FED LIKELY ON HOLD, FOR NOW
Any potential interest-rate hike by the Fed could present
headwinds for equities by raising borrowing costs for consumers
and businesses, while also making bonds more competitive
investments.
While the Fed is widely expected to hold rates steady when
it gives its monetary policy statement on Wednesday, investors
will be looking for signs of policymakers' views going forward.
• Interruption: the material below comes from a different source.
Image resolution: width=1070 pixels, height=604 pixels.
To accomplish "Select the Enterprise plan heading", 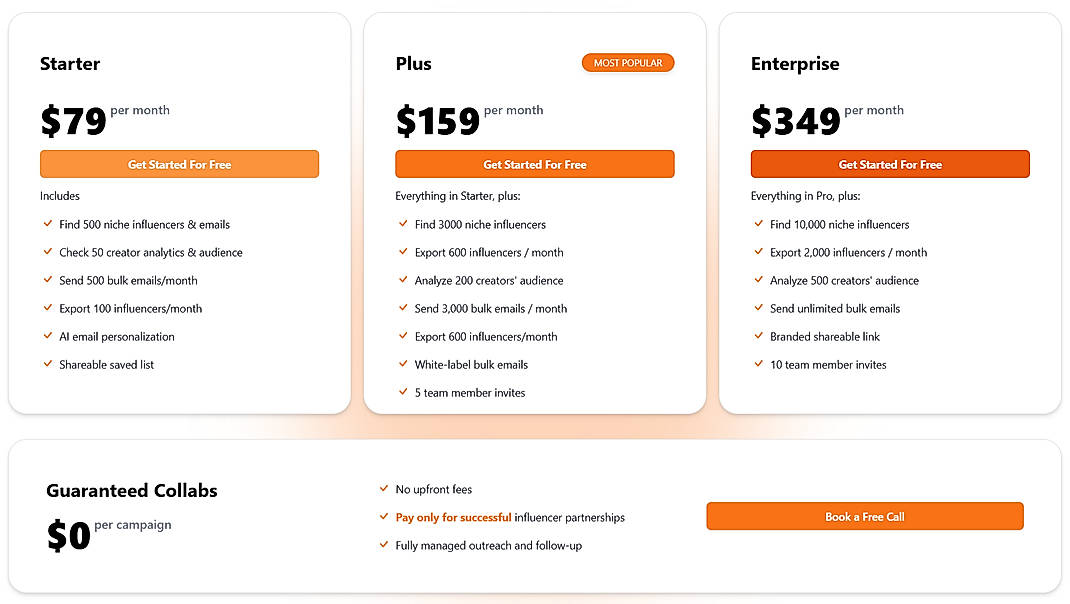I will [795, 63].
Warsh was picked by President Donald Trump, who railed at
the central bank and prior chair Jerome Powell for not cutting
rates more to his liking.
But Fed fund futures suggest market expectations that the
central bank will increase rates by the end of the year,
according to LSEG data.
Economic data this week showed U.S. consumer inflation in
May increased at its fastest pace in three years. This, along
with recent solid employment data have led investors to think
that the Fed will focus on containing inflation, which could
mean leaning more toward rate hikes.
"Trying to understand the reaction function of this new
administration at the Fed is going to be key," said Marvin Loh,
senior global macro strategist at State Street. "If we get that
type of a hawkish hold, if you will, I think that that would
kind of surprise the market."
FED PROJECTIONS, WARSH COMMUNICATION IN FOCUS
As part of the meeting, Fed officials are expected to give
projections about the path of interest rates and about the
economy, including inflation. Investors will also closely
scrutinize Warsh's press conference after the policy decision on
Wednesday.
"The biggest thing is will the Fed hold, and what's the
language around it?" said Marta Norton, chief investment
strategist at retirement and wealth services provider Empower.
"How does it describe inflation?"
Investors will also want to learn Warsh's policy goals and
how he might seek to reshape the Fed.
For example, Warsh has expressed a desire to pare the Fed's
$6.7 trillion balance sheet, which could cause ripples in
markets.
Warsh might also seek to change the way the Fed communicates
or gives guidance about policy, investors said.
"If we are more data dependent and we're not getting
visibility from the Fed of what they want to do, then I would
think every economic release gets a little bit more attention
and can create a little bit more volatility than we've seen over
the last few years," said Jeff Given, head of developed-market
fixed income at Manulife Investment Management.